The project was conducted in partnership with co-investigator Dr Robert Patterson from the School of Photovoltaic and Renewable Energy Engineering at UNSW.

“In energy-constrained applications from sensing and portable devices to unmanned aerial vehicles (UAVs), every watt of on-board generation is a game changer,” Dr Patterson says.

“Self-powered sensors remove some key energy storage barriers and make dense, large-scale sensor networks more viable.”

Dr Patterson says the implications for sustainability are significant.

“Even partial adoption of portable generation for devices like sensors would greatly extend battery lifetime, diverting millions of batteries from landfill each year.”

The industry partner in the project was Halocell Energy Ltd, a world leader in indoor perovskite PV and one of the few companies globally manufacturing flexible perovskite cells at commercial scale.
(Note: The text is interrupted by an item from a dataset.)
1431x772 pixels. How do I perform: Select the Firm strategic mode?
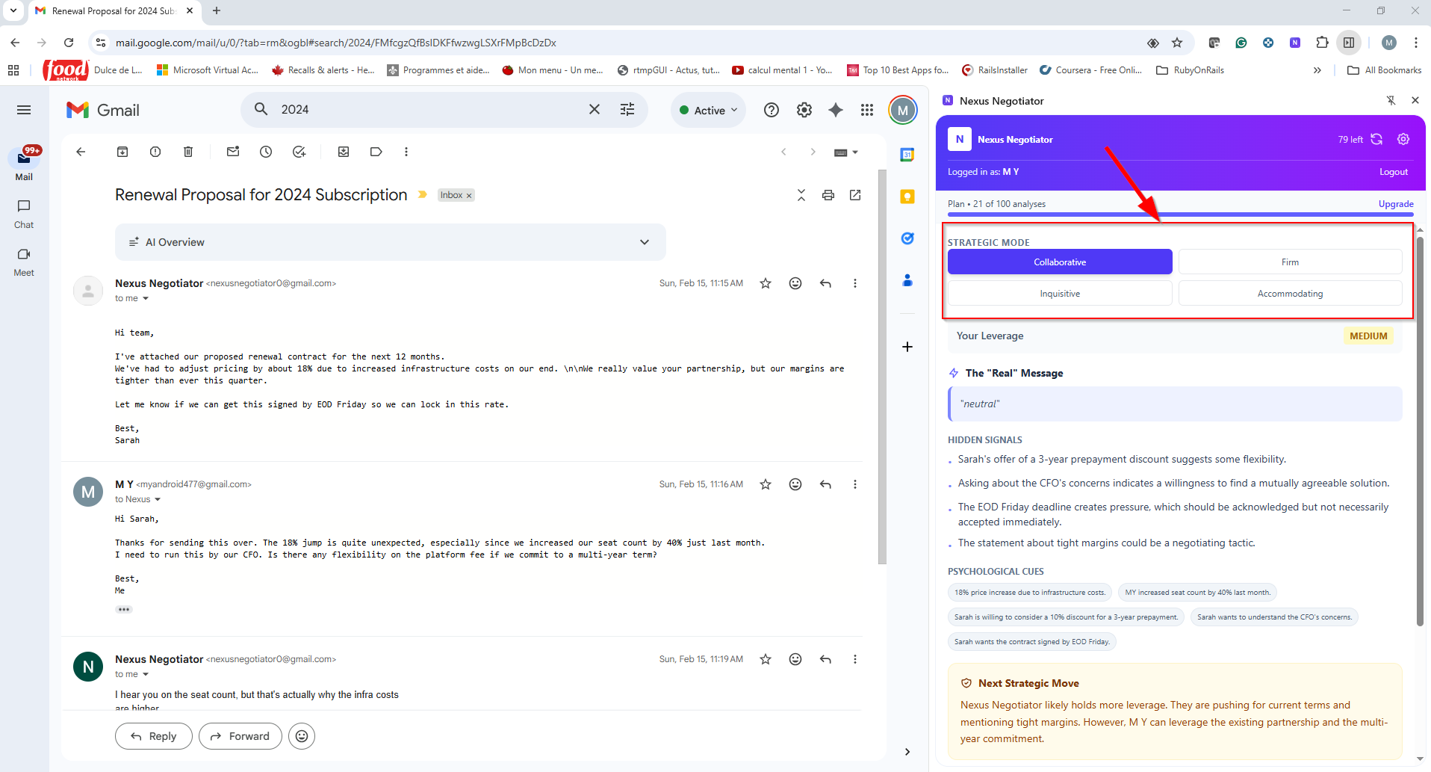click(1289, 262)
Chief Technology Officer at Halocell Energy Ltd, Dr David Pham says the project has demonstrated the feasibility of microwave-based processing for perovskite solar cells, supporting its ambition to develop low-cost, high-throughput manufacturing for indoor photovoltaic applications.

“This project has demonstrated a clear pathway toward commercial deployment, with microwave-based processing showing strong potential for integration into high-throughput manufacturing,” Dr Pham says.

“The collaboration with Macquarie University has been highly productive, and we look forward to progressing this technology through scale-up and pilot testing.”

Looking ahead, the next steps in the project include extended production trials, lifetime testing and scaling the technology for commercial deployment. Early applications, such as electronic shelf labels, could reach market within three to five years.

The project has also established a dedicated microwave annealing facility at Macquarie University, enabling new areas of research extending beyond perovskite materials to other thin-film semiconductors, 2D materials and oxide electronics.

“Microwave processing isn’t limited to perovskites: it can be applied to a wide range of advanced materials where rapid, selective heating is needed, and it provides industry with a capability that is difficult to find elsewhere in Australia,” Dr Veettil says.